Content starts

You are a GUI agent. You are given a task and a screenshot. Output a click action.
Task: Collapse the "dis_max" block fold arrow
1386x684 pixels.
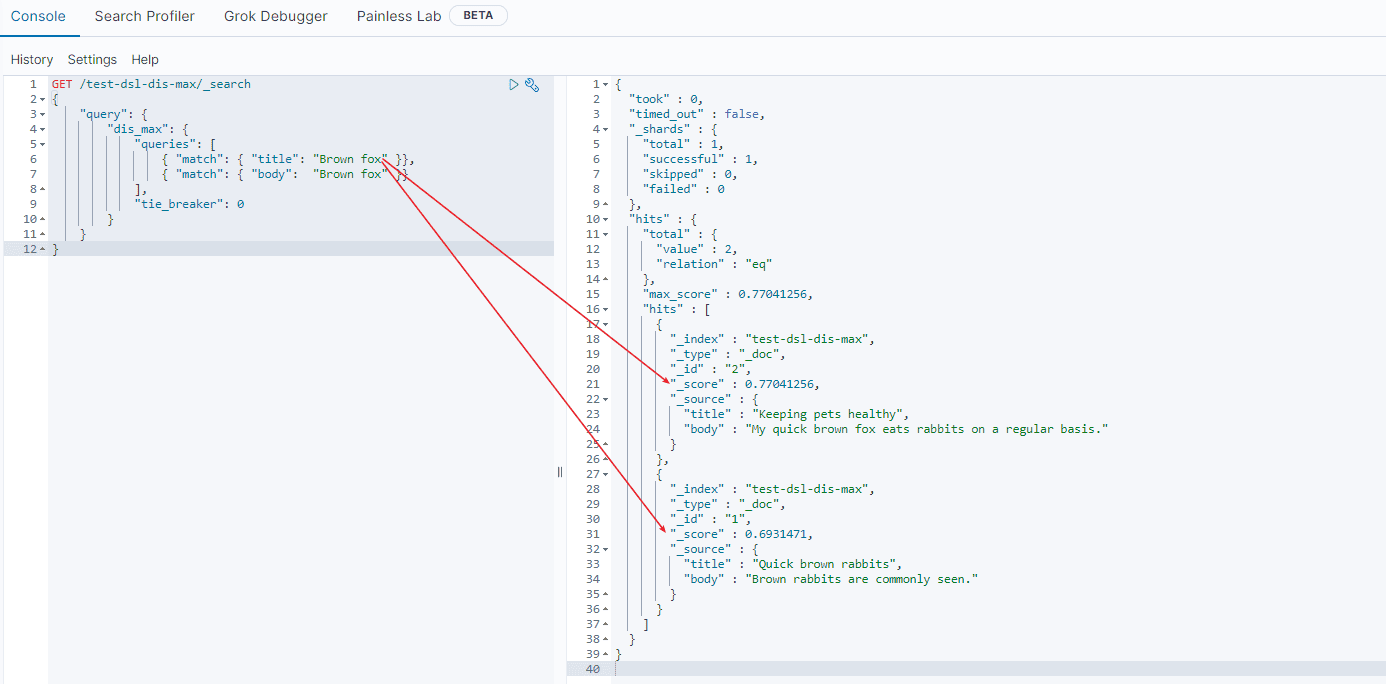point(42,129)
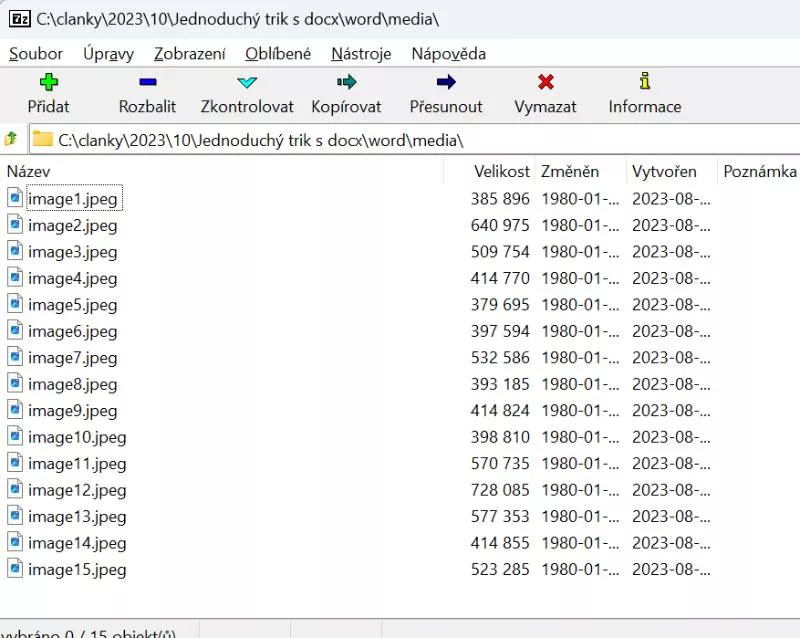The height and width of the screenshot is (638, 800).
Task: Open the Oblíbené menu
Action: 278,54
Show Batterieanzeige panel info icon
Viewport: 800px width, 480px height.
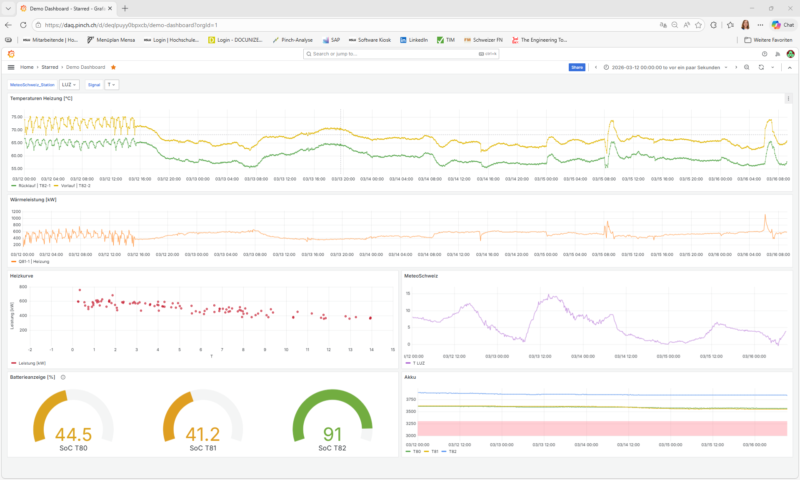pyautogui.click(x=63, y=377)
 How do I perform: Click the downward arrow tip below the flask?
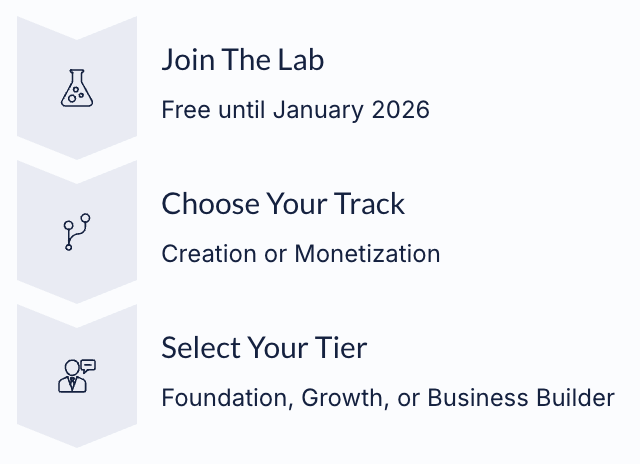coord(76,150)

Content ends

§ **DIRECTIONS**: Would you write out each record above exactly, with no images?

§ **THE ANSWER**:
You are a GUI agent. You are given a task and a screenshot. Output a click action.
Task: Collapse the "dis_max" block fold arrow
1386x684 pixels.
point(42,129)
The height and width of the screenshot is (638, 800).
Task: Open the Oblíbené menu
Action: 278,54
Show Batterieanzeige panel info icon
Viewport: 800px width, 480px height.
pyautogui.click(x=63, y=377)
 How do I perform: Click the downward arrow tip below the flask?
coord(76,150)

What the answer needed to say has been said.